I have the same issue with systemd-boot. I checked my kernel parameter in the entries screen. I don't have any duplicate root=/: values. IMG_20210623_201847

That's the error during bootstrap. I also can't get a emergency shell. And journalctl is empty when I chroot in.

IMG_20210623_201507

n-st commented 2 years ago

I'm seeing the same behaviour — sd-zfs tries to import the pool before sd-encrypt has decrypted it — with this hook order:

HOOKS=(base systemd autodetect keyboard sd-vconsole modconf block sd-encrypt lvm2 sd-zfs filesystems fsck)

I'll try different device specifications (currently PARTLABEL=…) in /etc/crypttab.initramfs when I have some more time.

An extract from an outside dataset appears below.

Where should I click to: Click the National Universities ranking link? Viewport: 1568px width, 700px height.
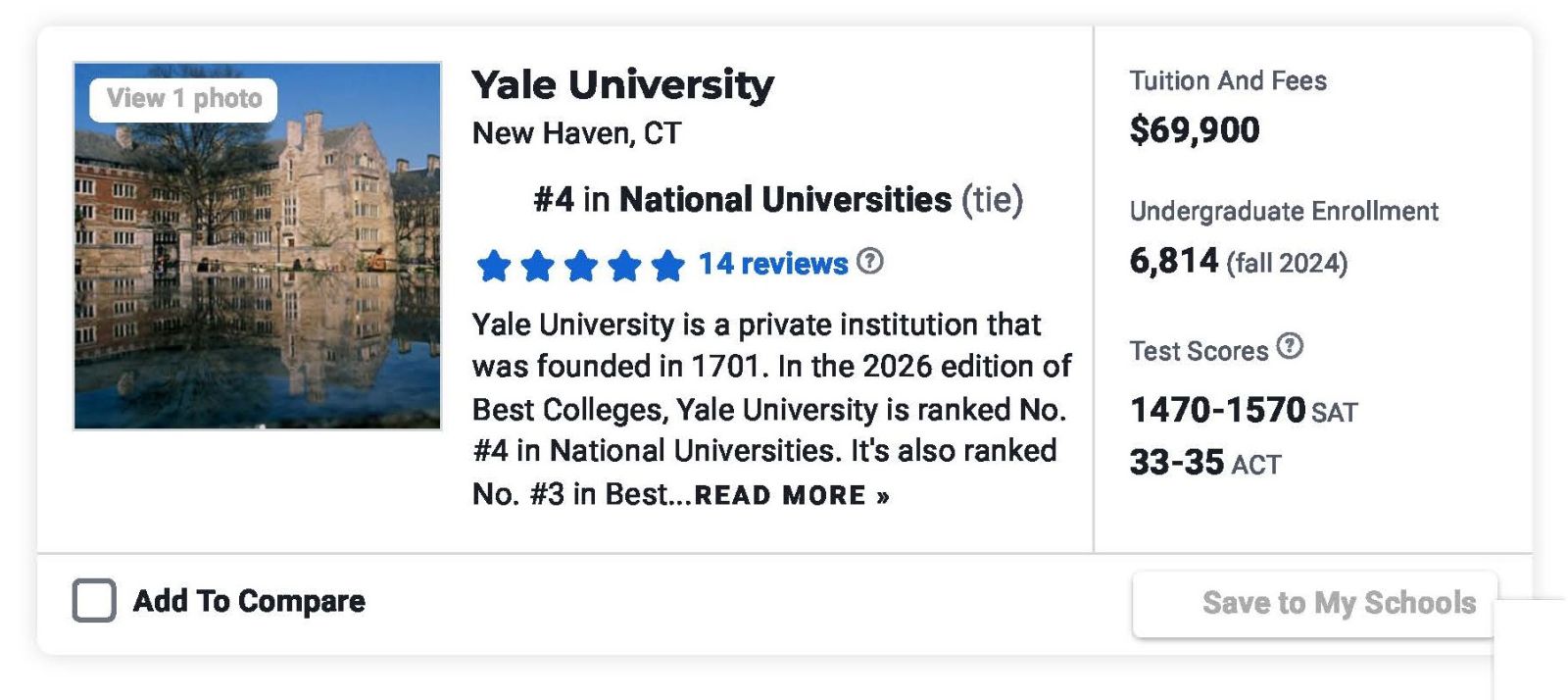tap(785, 200)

@maksim-pinguin For what it's worth, you can create an unlocked root account in your initramfs (which is created separately from your regular root account) to at least get an emergency shell: https://bbs.archlinux.org/viewtopic.php?pid=1927757#p1927757 From there, you can probably just zpool import -R /sysroot rpool; exit to continue booting normally.

misaka18931 commented 2 years ago

I have the same error as @maksim-pinguin on my setup.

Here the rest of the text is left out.